| Work order |
Word for word, retype each record shown below.

| Provided data |
BEGIN
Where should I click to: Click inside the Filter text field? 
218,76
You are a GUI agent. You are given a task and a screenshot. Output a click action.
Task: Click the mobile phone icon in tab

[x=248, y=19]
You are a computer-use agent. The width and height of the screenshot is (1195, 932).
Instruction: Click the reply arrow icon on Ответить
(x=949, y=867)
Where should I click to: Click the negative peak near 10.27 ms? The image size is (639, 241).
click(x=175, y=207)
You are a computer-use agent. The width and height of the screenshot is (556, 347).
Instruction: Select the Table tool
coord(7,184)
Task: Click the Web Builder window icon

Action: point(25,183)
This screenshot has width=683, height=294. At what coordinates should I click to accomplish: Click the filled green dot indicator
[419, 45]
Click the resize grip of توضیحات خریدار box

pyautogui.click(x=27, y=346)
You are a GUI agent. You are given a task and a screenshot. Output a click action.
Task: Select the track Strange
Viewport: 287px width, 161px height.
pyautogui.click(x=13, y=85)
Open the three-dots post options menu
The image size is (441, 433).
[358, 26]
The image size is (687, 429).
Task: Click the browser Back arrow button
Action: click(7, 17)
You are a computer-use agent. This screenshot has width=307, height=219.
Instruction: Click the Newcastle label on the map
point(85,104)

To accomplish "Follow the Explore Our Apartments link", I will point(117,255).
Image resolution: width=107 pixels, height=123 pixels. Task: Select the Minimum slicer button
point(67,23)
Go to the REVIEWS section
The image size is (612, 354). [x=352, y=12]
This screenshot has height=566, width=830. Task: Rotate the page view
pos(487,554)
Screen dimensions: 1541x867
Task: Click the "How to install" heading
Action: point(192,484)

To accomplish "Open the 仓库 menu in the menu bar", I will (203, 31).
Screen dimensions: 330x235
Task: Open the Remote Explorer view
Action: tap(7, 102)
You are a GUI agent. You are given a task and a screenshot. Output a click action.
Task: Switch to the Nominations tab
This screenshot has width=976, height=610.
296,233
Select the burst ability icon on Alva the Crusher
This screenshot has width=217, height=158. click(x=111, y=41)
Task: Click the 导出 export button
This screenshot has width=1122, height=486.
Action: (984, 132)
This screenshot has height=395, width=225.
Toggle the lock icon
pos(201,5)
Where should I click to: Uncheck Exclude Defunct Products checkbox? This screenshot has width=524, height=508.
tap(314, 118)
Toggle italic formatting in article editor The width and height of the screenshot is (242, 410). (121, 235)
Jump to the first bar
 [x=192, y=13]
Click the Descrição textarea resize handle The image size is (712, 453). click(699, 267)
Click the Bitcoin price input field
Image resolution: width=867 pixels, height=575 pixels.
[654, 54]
END
| Your response |
Where should I click to: Click inside the Filter text field? 
218,76
You are a GUI agent. You are given a task and a screenshot. Output a click action.
Task: Click the mobile phone icon in tab

[x=248, y=19]
You are a computer-use agent. The width and height of the screenshot is (1195, 932).
Instruction: Click the reply arrow icon on Ответить
(x=949, y=867)
Where should I click to: Click the negative peak near 10.27 ms? The image size is (639, 241).
click(x=175, y=207)
You are a computer-use agent. The width and height of the screenshot is (556, 347).
Instruction: Select the Table tool
coord(7,184)
Task: Click the Web Builder window icon

Action: point(25,183)
This screenshot has width=683, height=294. At what coordinates should I click to accomplish: Click the filled green dot indicator
[419, 45]
Click the resize grip of توضیحات خریدار box

pyautogui.click(x=27, y=346)
You are a GUI agent. You are given a task and a screenshot. Output a click action.
Task: Select the track Strange
Viewport: 287px width, 161px height.
pyautogui.click(x=13, y=85)
Open the three-dots post options menu
The image size is (441, 433).
[358, 26]
The image size is (687, 429).
Task: Click the browser Back arrow button
Action: click(7, 17)
You are a computer-use agent. This screenshot has width=307, height=219.
Instruction: Click the Newcastle label on the map
point(85,104)

To accomplish "Follow the Explore Our Apartments link", I will point(117,255).
Image resolution: width=107 pixels, height=123 pixels. Task: Select the Minimum slicer button
point(67,23)
Go to the REVIEWS section
The image size is (612, 354). [x=352, y=12]
This screenshot has height=566, width=830. Task: Rotate the page view
pos(487,554)
Screen dimensions: 1541x867
Task: Click the "How to install" heading
Action: point(192,484)

To accomplish "Open the 仓库 menu in the menu bar", I will (203, 31).
Screen dimensions: 330x235
Task: Open the Remote Explorer view
Action: tap(7, 102)
You are a GUI agent. You are given a task and a screenshot. Output a click action.
Task: Switch to the Nominations tab
This screenshot has width=976, height=610.
296,233
Select the burst ability icon on Alva the Crusher
This screenshot has width=217, height=158. click(x=111, y=41)
Task: Click the 导出 export button
This screenshot has width=1122, height=486.
Action: (984, 132)
This screenshot has height=395, width=225.
Toggle the lock icon
pos(201,5)
Where should I click to: Uncheck Exclude Defunct Products checkbox? This screenshot has width=524, height=508.
tap(314, 118)
Toggle italic formatting in article editor The width and height of the screenshot is (242, 410). (121, 235)
Jump to the first bar
 [x=192, y=13]
Click the Descrição textarea resize handle The image size is (712, 453). click(699, 267)
Click the Bitcoin price input field
Image resolution: width=867 pixels, height=575 pixels.
[654, 54]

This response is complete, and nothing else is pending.